Meaning of Finance Function:
“Finance is that administrative area or set of administrative functions in an organisation which relate with the arrangement of cash and credit, so that the organisation may have the means to carry out its objectives as satisfactorily as possible.”
It has been said that a businessman takes money to make money. This is not true. The statement needs correction. If you have money, and you manage it properly, you will make more money. This means management of finance is necessary for all.
Objectives of Finance Function:
Funds are obtained for investment in business. These funds must be duly protected and conserved. We must make maximum use of these funds. There are twin objectives, namely, profitability and liquidity of funds. These are conflicting and finance executives must secure the balance and optimize the utilisation of funds.

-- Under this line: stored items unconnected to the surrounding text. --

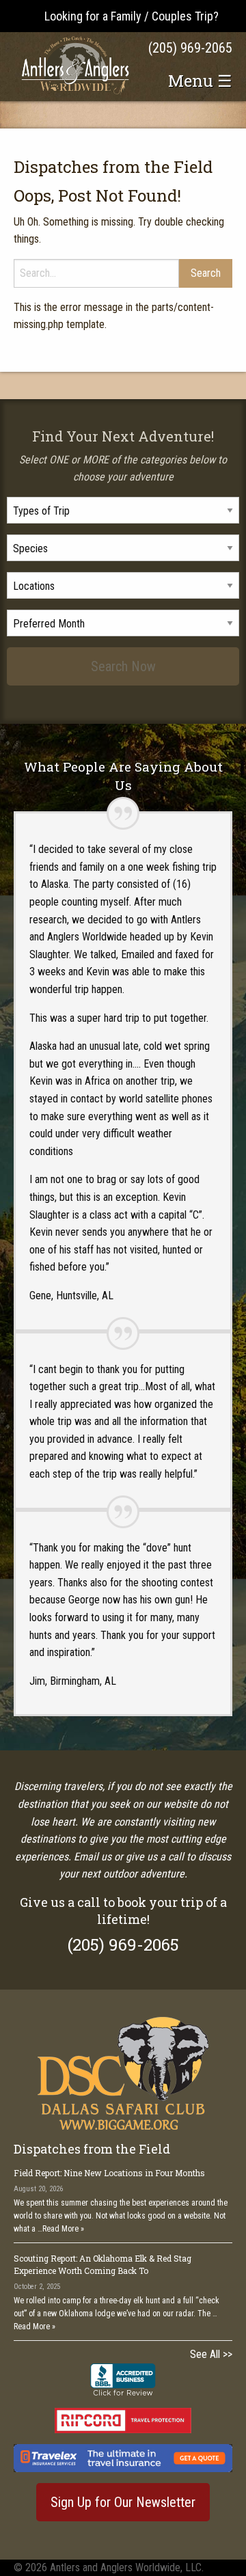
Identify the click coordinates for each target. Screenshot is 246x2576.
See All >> (211, 2354)
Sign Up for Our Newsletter (123, 2502)
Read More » (63, 2229)
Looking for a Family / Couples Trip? (131, 16)
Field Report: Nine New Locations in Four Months (109, 2172)
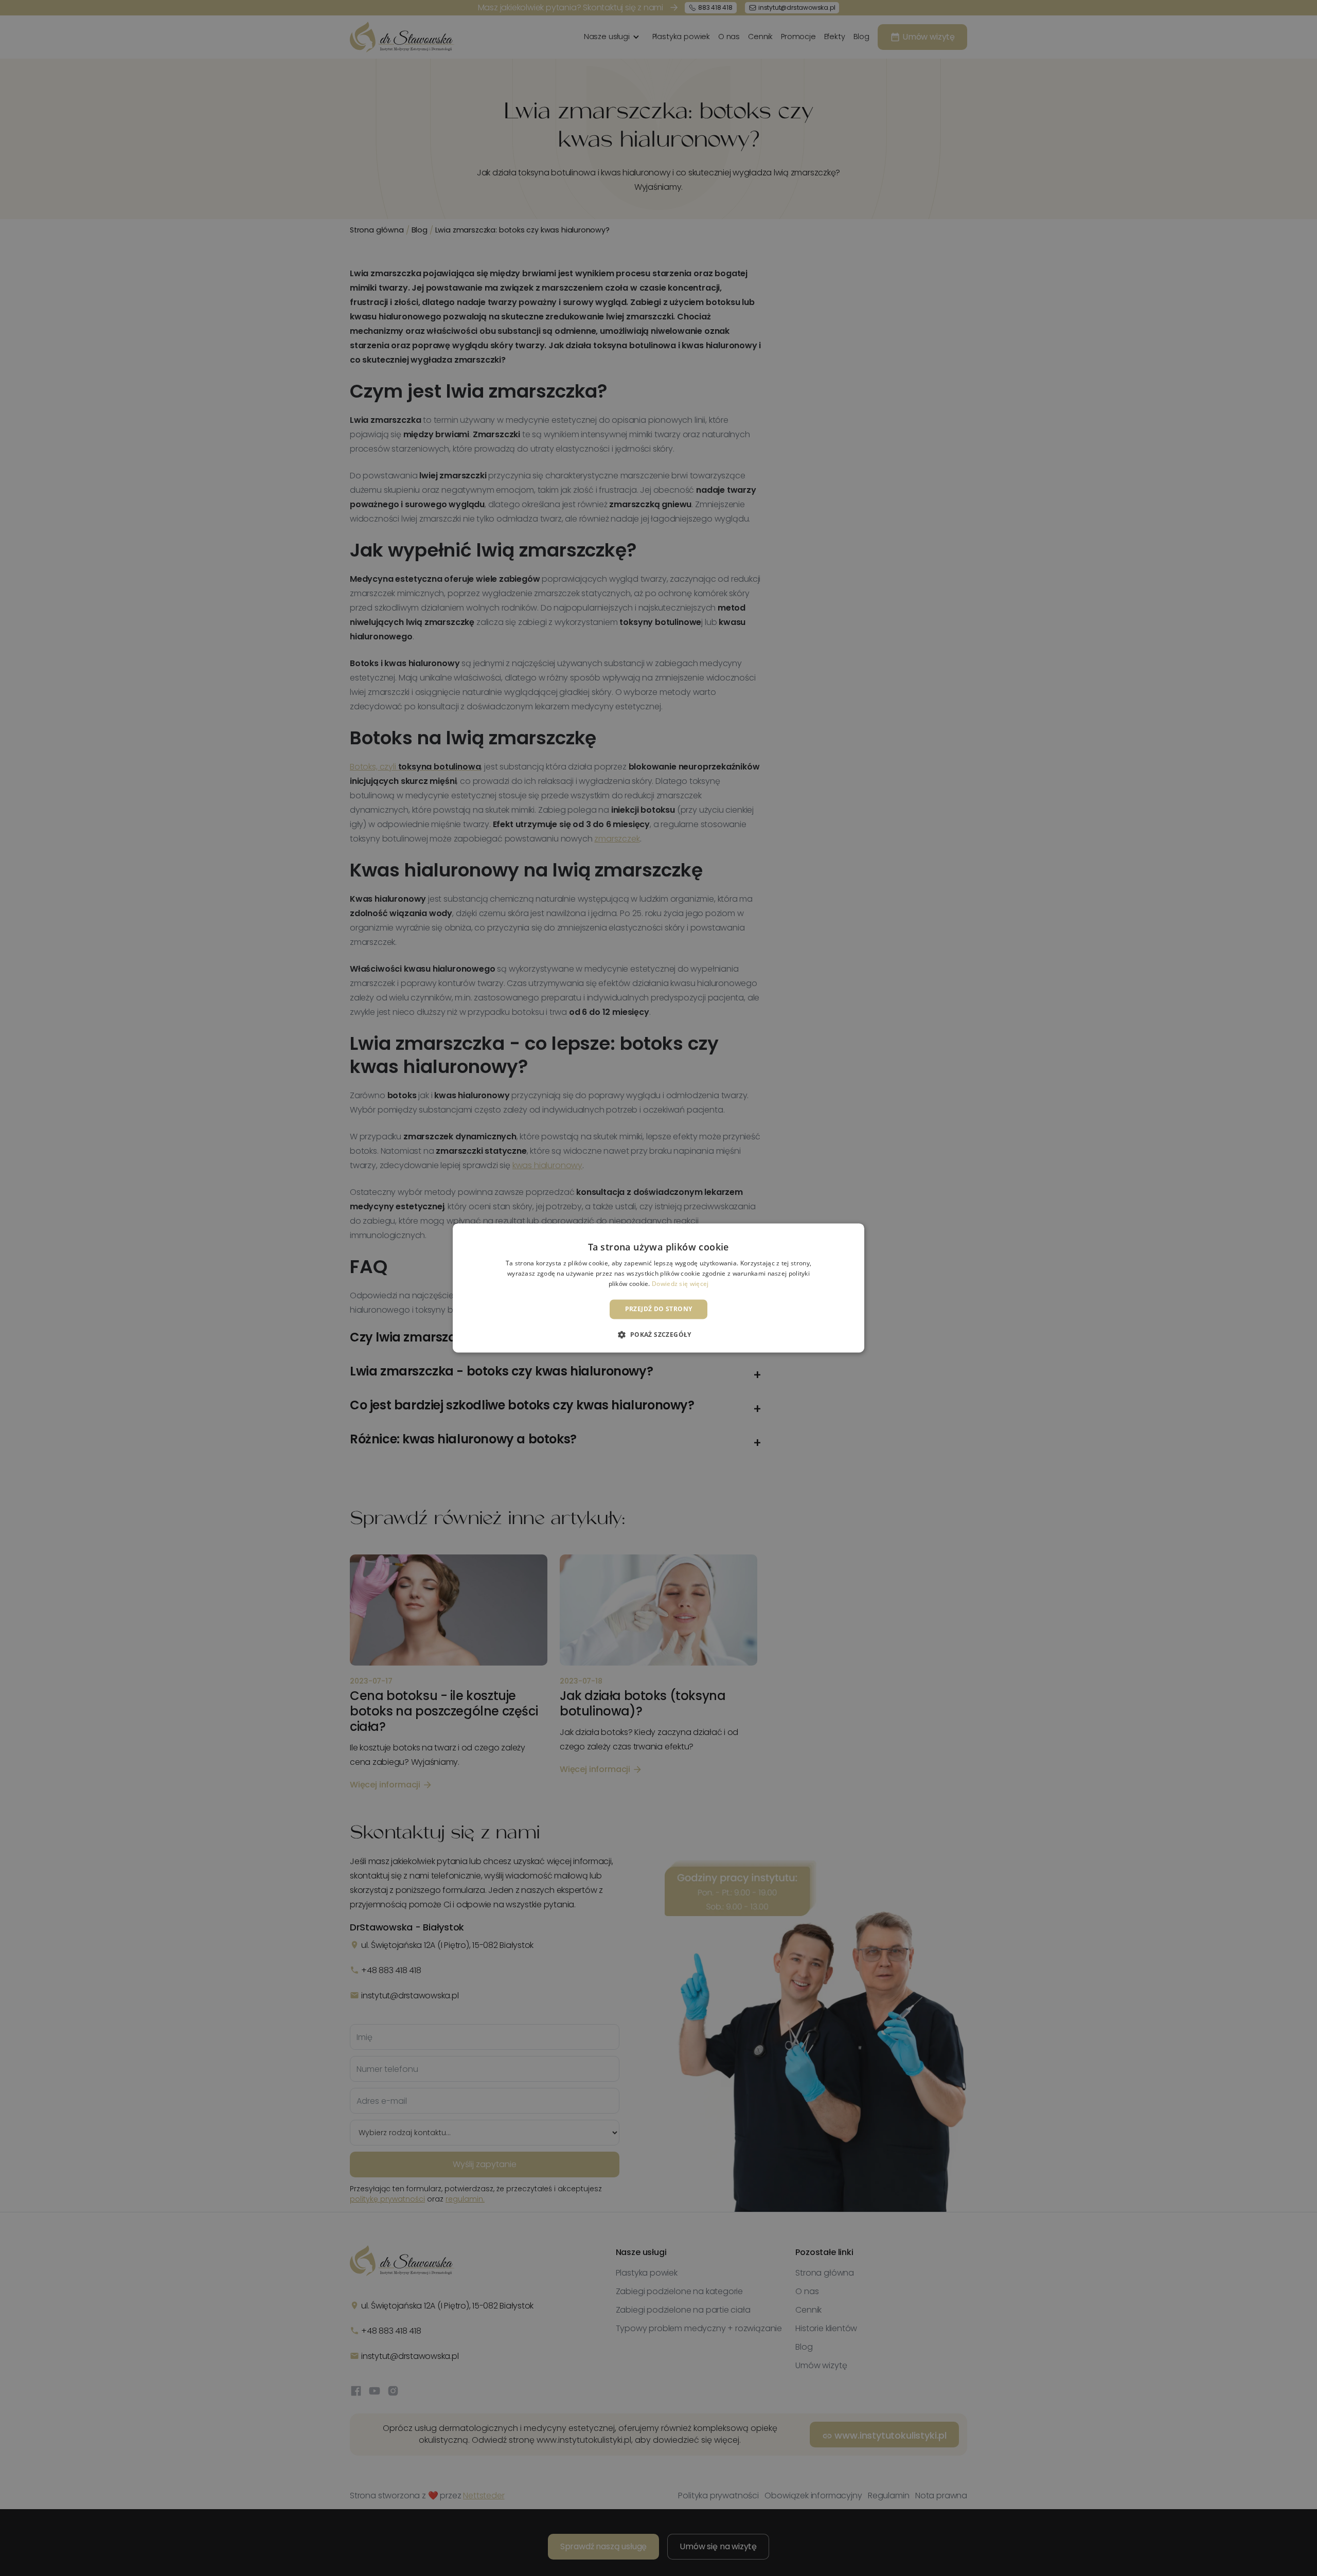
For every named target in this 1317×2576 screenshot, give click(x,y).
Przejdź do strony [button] (658, 1308)
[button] (658, 1335)
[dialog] (658, 1288)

The major objectives of finance function or financial management are:
1. Procurement of money needed by business;
2. Keeping and increasing the invested money through sound financial policies and programme; and
3. Generating income or profit for the business.
Business finance usually involves the following vital functions:
1. Financial planning, forecasting of cash receipts and disbursements — cash flow statement;
2. Raising of funds, either equity capital or fixed interest capital which includes both preference share capital and loan capital (securing of funds);
3. Use and allocation of funds (administration of funds); and
4. Financial controls (budgets and other controls).
Please note that wise and integrated approach in financial management alone can accomplish both productivity (maximum wealth) and satisfaction.
Comments:
1. Problems of raising capital funds and problems of managing assets are the two sides of the same coin.
2. While raising additional capital from different sources there are seven aspects demanding careful consideration:
(i) Cost of raising capital;
(ii) Compulsory periodical cash payment for the use of capital;
(iii) Period for the use of capital;
(iv) Control to be sacrificed;
(v) Restrictions on managerial freedom;
(vi) Collateral security-pledge/ mortgages; and
(vii) Convenience in securing funds.